ISBN: 978-1-84991-651-6
Published: 2012
Pages: 200
Key Themes: Mental Health, Self-Harm, Injury, Study

Description

Self-harm/injury is something that impinges on the lives of a significant number of people. It has become an issue that now attracts a range of attitudes and assumptions, not all of which are positive.

Despite the vast amount of information that is now available through a range of different sources there is still a limited understanding of what self-harm/injury represents and how people who self-harm/injure should be most effectively supported.

Differences that exist in the acknowledgement of what self-harm/injury is, why people engage in it and how they should be supported include:

• A frequent link in ‘professional’ literature with other concepts such as mental illness, suicide

• Self-injury as different to self-harm or self-harm considered as an ‘umbrella’ term for a range of different activities including self-injury

• Why people self-harm/injure

• Interventions that support individuals including who might be best placed to offer these

In response to some of these issues stories have been requested and submitted by a number of people who have experienced self-harm/injury as part of their life. These are incorporated in the book as a reminder that what takes place in a person’s individual circumstances is unique to them. The concept of unique is critical when it comes to how other people, professionals included, facilitate that person’s needs. It is evidenced within both the literature explored and the stories provided that reasons for self-harm/injury and interventions intended to assist the individual are many and varied and our understanding is still limited.

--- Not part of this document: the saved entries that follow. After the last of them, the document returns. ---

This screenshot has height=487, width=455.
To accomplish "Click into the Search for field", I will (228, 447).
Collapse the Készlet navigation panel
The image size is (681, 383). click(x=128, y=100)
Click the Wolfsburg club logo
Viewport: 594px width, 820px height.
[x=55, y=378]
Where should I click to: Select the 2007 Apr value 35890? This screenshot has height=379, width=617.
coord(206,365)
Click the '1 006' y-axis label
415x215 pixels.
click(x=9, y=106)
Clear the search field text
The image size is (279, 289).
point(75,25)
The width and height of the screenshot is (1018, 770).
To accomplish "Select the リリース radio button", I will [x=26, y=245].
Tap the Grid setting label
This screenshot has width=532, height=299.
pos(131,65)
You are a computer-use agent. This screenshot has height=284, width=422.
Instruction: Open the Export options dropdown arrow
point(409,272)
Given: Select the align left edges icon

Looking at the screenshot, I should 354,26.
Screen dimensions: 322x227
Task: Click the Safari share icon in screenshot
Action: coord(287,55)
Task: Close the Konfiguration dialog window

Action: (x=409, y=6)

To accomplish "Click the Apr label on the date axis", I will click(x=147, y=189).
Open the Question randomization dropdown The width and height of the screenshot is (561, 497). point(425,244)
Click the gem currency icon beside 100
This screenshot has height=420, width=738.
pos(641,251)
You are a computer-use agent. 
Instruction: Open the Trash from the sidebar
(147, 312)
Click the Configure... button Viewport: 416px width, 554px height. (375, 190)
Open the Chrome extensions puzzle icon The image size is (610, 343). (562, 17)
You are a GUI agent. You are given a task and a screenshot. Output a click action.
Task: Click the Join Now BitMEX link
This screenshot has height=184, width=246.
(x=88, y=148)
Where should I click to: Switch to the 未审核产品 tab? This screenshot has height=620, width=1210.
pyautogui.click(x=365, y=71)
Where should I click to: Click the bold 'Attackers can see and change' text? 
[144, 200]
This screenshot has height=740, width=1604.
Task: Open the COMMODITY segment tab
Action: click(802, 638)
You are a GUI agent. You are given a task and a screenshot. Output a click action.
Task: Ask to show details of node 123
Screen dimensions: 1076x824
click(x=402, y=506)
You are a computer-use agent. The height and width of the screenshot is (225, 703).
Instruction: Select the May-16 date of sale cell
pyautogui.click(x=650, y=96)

Listening to the individual who has self-harmed/injured and accepting that what the person does is necessary (in most circumstances) may help us to develop a more collaborative and less judgmental approach and therefore encourage more individuals to access help and support when they require it.

About the Author

Bruce Wallace was born in 1951 and lives in Hertfordshire with his wife and daughter. He originally qualified as a mental health nurse in Northern Ireland in 1971. After a variety of experiences in acute mental health settings he moved into nurse teaching in a variety of areas including Bradford, Wakefield, and Watford before joining the University of Bedfordshire in 1994. He currently manages a part-time mental health degree programme and teaches the acute mental health and suicide and self-harming behaviours modules within this programme. He is keen to support a more collaborative approach within mental health, with a particular interest in the area of self-harm/injury.

Book Extract

Self-harming has become a much more
prominent issue during the last couple of decades. It is
not a new phenomenon and has been an issue for some
considerable time but unfortunately has not been
identified within the public arena. The gradual
emergence of a ‘problem’ associated with a behaviour
where people (more often than not identified as young)
physically harm or injure themselves created an interest
in a range of health, social, educational and voluntary
agencies. This in turn led to the growth of a body of
information and expressed interest in exploring the
subject in terms of whom, what, and why.

A greater awareness on the topic of selfharming/
injuring has led to an extensive range of
research activity and the publication of material in a
wide range of journals, books, reports and other media.
Some of the literature that is now available indicates
that the incidence of self-harm/injury has increased and
that here in the United Kingdom we have some of the
highest incidence rates in Europe. Estimates vary due to
the fact that many people do not tell others that they are
self-harming/injuring, or avoid contact with services due
to some negative experiences that they have personally
encountered or reported by people they know.